**EXERCISE**
I would like every record below transcribed exactly as it is.

(Saved data entries)
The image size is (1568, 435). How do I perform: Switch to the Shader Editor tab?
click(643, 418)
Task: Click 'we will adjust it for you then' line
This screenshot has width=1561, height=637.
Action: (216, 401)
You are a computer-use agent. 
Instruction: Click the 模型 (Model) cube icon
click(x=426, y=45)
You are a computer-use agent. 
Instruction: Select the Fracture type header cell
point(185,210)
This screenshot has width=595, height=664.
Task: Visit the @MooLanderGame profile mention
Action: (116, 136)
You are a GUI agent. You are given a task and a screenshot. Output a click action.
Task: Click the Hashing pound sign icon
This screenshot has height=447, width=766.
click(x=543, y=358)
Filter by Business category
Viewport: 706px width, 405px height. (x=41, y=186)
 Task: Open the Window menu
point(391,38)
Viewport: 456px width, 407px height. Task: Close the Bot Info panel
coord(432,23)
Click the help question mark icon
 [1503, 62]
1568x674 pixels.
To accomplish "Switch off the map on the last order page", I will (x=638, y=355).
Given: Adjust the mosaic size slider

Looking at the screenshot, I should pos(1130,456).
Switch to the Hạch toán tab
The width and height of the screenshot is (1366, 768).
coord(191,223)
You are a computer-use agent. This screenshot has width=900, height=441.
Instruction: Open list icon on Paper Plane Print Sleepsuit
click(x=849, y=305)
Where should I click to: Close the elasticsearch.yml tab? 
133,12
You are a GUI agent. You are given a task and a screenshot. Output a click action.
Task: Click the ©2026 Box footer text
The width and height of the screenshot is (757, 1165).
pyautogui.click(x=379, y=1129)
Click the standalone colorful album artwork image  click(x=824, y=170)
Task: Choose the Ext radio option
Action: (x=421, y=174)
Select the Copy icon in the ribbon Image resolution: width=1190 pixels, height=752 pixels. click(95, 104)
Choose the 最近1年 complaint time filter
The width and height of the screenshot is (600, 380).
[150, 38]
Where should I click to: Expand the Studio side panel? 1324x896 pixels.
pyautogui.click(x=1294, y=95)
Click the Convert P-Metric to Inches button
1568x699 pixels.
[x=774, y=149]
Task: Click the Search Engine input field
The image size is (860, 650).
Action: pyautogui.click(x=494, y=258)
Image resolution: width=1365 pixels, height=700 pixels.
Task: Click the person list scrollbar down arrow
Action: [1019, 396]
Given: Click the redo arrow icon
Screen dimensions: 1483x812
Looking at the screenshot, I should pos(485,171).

**OUTPUT**
The image size is (1568, 435). How do I perform: Switch to the Shader Editor tab?
click(643, 418)
Task: Click 'we will adjust it for you then' line
This screenshot has width=1561, height=637.
Action: (216, 401)
You are a computer-use agent. 
Instruction: Click the 模型 (Model) cube icon
click(x=426, y=45)
You are a computer-use agent. 
Instruction: Select the Fracture type header cell
point(185,210)
This screenshot has width=595, height=664.
Task: Visit the @MooLanderGame profile mention
Action: (116, 136)
You are a GUI agent. You are given a task and a screenshot. Output a click action.
Task: Click the Hashing pound sign icon
This screenshot has height=447, width=766.
click(x=543, y=358)
Filter by Business category
Viewport: 706px width, 405px height. (x=41, y=186)
 Task: Open the Window menu
point(391,38)
Viewport: 456px width, 407px height. Task: Close the Bot Info panel
coord(432,23)
Click the help question mark icon
 [1503, 62]
1568x674 pixels.
To accomplish "Switch off the map on the last order page", I will (x=638, y=355).
Given: Adjust the mosaic size slider

Looking at the screenshot, I should pos(1130,456).
Switch to the Hạch toán tab
The width and height of the screenshot is (1366, 768).
coord(191,223)
You are a computer-use agent. This screenshot has width=900, height=441.
Instruction: Open list icon on Paper Plane Print Sleepsuit
click(x=849, y=305)
Where should I click to: Close the elasticsearch.yml tab? 
133,12
You are a GUI agent. You are given a task and a screenshot. Output a click action.
Task: Click the ©2026 Box footer text
The width and height of the screenshot is (757, 1165).
pyautogui.click(x=379, y=1129)
Click the standalone colorful album artwork image  click(x=824, y=170)
Task: Choose the Ext radio option
Action: (x=421, y=174)
Select the Copy icon in the ribbon Image resolution: width=1190 pixels, height=752 pixels. click(95, 104)
Choose the 最近1年 complaint time filter
The width and height of the screenshot is (600, 380).
[150, 38]
Where should I click to: Expand the Studio side panel? 1324x896 pixels.
pyautogui.click(x=1294, y=95)
Click the Convert P-Metric to Inches button
1568x699 pixels.
[x=774, y=149]
Task: Click the Search Engine input field
The image size is (860, 650).
Action: pyautogui.click(x=494, y=258)
Image resolution: width=1365 pixels, height=700 pixels.
Task: Click the person list scrollbar down arrow
Action: [1019, 396]
Given: Click the redo arrow icon
Screen dimensions: 1483x812
Looking at the screenshot, I should pos(485,171).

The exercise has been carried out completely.